### Task to carry out
Every line of the data, first to last, must be written out unchanged.

### Task material
↓↓↓

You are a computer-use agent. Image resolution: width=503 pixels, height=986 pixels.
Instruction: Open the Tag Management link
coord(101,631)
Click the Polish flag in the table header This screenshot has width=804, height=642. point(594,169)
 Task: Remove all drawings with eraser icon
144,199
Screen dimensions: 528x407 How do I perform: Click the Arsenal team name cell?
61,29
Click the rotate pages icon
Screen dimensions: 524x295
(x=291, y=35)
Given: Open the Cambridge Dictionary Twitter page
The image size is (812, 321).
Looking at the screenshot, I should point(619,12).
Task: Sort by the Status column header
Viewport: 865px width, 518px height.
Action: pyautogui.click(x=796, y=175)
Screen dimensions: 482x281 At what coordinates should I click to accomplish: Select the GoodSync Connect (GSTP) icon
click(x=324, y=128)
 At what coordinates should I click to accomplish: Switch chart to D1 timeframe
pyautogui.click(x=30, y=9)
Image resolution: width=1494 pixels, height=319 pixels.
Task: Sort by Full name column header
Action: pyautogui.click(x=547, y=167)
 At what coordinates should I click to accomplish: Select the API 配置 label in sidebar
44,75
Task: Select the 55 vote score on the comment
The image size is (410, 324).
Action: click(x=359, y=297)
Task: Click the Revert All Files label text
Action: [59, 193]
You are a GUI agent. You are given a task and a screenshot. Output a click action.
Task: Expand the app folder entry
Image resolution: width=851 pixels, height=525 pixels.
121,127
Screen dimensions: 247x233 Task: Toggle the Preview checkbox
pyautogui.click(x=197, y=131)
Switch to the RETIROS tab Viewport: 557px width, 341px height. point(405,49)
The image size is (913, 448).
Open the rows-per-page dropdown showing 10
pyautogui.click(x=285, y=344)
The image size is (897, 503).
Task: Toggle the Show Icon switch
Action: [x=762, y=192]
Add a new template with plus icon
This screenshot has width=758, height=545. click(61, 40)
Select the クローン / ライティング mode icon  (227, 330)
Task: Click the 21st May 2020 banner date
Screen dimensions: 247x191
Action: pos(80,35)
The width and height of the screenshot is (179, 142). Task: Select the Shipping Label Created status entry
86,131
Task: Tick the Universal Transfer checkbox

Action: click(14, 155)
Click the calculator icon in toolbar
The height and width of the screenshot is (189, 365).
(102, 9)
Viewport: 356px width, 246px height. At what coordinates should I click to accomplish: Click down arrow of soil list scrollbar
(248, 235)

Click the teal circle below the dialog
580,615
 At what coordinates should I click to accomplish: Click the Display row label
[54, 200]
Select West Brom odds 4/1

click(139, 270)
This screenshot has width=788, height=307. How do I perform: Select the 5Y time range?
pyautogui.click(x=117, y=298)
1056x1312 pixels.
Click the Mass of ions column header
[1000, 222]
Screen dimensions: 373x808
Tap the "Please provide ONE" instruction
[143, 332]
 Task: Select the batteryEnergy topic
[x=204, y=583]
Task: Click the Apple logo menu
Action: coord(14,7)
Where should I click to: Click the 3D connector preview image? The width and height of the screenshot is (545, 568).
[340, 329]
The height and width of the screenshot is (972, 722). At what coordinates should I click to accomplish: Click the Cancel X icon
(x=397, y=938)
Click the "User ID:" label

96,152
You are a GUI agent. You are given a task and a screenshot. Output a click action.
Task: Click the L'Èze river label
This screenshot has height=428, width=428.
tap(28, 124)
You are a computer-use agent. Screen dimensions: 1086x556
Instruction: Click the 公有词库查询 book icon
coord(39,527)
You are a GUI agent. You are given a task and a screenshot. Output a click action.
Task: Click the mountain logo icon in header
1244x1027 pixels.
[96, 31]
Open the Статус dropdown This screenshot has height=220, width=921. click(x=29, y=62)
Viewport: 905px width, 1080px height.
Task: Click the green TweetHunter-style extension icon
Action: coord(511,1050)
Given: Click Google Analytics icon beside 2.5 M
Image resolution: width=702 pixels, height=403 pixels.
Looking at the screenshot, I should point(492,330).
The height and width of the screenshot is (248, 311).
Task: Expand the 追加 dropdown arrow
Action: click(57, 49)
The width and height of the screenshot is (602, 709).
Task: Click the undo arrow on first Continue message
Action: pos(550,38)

↑↑↑

### Expected output
You are a computer-use agent. Image resolution: width=503 pixels, height=986 pixels.
Instruction: Open the Tag Management link
coord(101,631)
Click the Polish flag in the table header This screenshot has width=804, height=642. point(594,169)
 Task: Remove all drawings with eraser icon
144,199
Screen dimensions: 528x407 How do I perform: Click the Arsenal team name cell?
61,29
Click the rotate pages icon
Screen dimensions: 524x295
(x=291, y=35)
Given: Open the Cambridge Dictionary Twitter page
The image size is (812, 321).
Looking at the screenshot, I should point(619,12).
Task: Sort by the Status column header
Viewport: 865px width, 518px height.
Action: pyautogui.click(x=796, y=175)
Screen dimensions: 482x281 At what coordinates should I click to accomplish: Select the GoodSync Connect (GSTP) icon
click(x=324, y=128)
 At what coordinates should I click to accomplish: Switch chart to D1 timeframe
pyautogui.click(x=30, y=9)
Image resolution: width=1494 pixels, height=319 pixels.
Task: Sort by Full name column header
Action: pyautogui.click(x=547, y=167)
 At what coordinates should I click to accomplish: Select the API 配置 label in sidebar
44,75
Task: Select the 55 vote score on the comment
The image size is (410, 324).
Action: click(x=359, y=297)
Task: Click the Revert All Files label text
Action: [59, 193]
You are a GUI agent. You are given a task and a screenshot. Output a click action.
Task: Expand the app folder entry
Image resolution: width=851 pixels, height=525 pixels.
121,127
Screen dimensions: 247x233 Task: Toggle the Preview checkbox
pyautogui.click(x=197, y=131)
Switch to the RETIROS tab Viewport: 557px width, 341px height. point(405,49)
The image size is (913, 448).
Open the rows-per-page dropdown showing 10
pyautogui.click(x=285, y=344)
The image size is (897, 503).
Task: Toggle the Show Icon switch
Action: [x=762, y=192]
Add a new template with plus icon
This screenshot has width=758, height=545. click(61, 40)
Select the クローン / ライティング mode icon  (227, 330)
Task: Click the 21st May 2020 banner date
Screen dimensions: 247x191
Action: pos(80,35)
The width and height of the screenshot is (179, 142). Task: Select the Shipping Label Created status entry
86,131
Task: Tick the Universal Transfer checkbox

Action: click(14, 155)
Click the calculator icon in toolbar
The height and width of the screenshot is (189, 365).
(102, 9)
Viewport: 356px width, 246px height. At what coordinates should I click to accomplish: Click down arrow of soil list scrollbar
(248, 235)

Click the teal circle below the dialog
580,615
 At what coordinates should I click to accomplish: Click the Display row label
[54, 200]
Select West Brom odds 4/1

click(139, 270)
This screenshot has width=788, height=307. How do I perform: Select the 5Y time range?
pyautogui.click(x=117, y=298)
1056x1312 pixels.
Click the Mass of ions column header
[1000, 222]
Screen dimensions: 373x808
Tap the "Please provide ONE" instruction
[143, 332]
 Task: Select the batteryEnergy topic
[x=204, y=583]
Task: Click the Apple logo menu
Action: coord(14,7)
Where should I click to: Click the 3D connector preview image? The width and height of the screenshot is (545, 568).
[340, 329]
The height and width of the screenshot is (972, 722). At what coordinates should I click to accomplish: Click the Cancel X icon
(x=397, y=938)
Click the "User ID:" label

96,152
You are a GUI agent. You are given a task and a screenshot. Output a click action.
Task: Click the L'Èze river label
This screenshot has height=428, width=428.
tap(28, 124)
You are a computer-use agent. Screen dimensions: 1086x556
Instruction: Click the 公有词库查询 book icon
coord(39,527)
You are a GUI agent. You are given a task and a screenshot. Output a click action.
Task: Click the mountain logo icon in header
1244x1027 pixels.
[96, 31]
Open the Статус dropdown This screenshot has height=220, width=921. click(x=29, y=62)
Viewport: 905px width, 1080px height.
Task: Click the green TweetHunter-style extension icon
Action: coord(511,1050)
Given: Click Google Analytics icon beside 2.5 M
Image resolution: width=702 pixels, height=403 pixels.
Looking at the screenshot, I should point(492,330).
The height and width of the screenshot is (248, 311).
Task: Expand the 追加 dropdown arrow
Action: click(57, 49)
The width and height of the screenshot is (602, 709).
Task: Click the undo arrow on first Continue message
Action: pos(550,38)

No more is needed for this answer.